Still, the “executing babies” line has proved popular with Republicans. GOP legislators in at least seven states have introduced so-called “born alive” bills this year, which would impose prison sentences on doctors who don’t provide medical care to infants born after an abortion attempt. Senator Ben Sasse introduced a version in the U.S. February—despite the fact that a 2002 federal law already grants any born-alive infant the rights of a person. (Executing such an infant, of course, is already illegal under infanticide statutes.)
Trump was responding to similar bills at his Wisconsin rally, after governor Tony Evers vowed to veto the state’s “born alive” bill. In fact, despite Trump’s support, no such bill has been signed into law. North Carolina Gov. Roy Cooper vetoed his state’s version of the bill this month, and Montana Gov. Steve Bullock is reportedly leaning toward doing the same.

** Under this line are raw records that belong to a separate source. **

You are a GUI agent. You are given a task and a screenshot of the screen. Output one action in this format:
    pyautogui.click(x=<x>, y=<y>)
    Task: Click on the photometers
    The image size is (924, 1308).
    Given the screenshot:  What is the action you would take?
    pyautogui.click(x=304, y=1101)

But several NICU nurses told The Daily Beast they were concerned that if the bills didn’t pass, Trump’s rhetoric would incite anti-abortion zealots to do something more extreme.
“He's putting my profession in danger, and the doctors and the abortion clinics and all kinds of places,” said Carle, the NICU nurse of 22 years. “He's already spewed enough things that have created violence. This is just another notch in his belt.”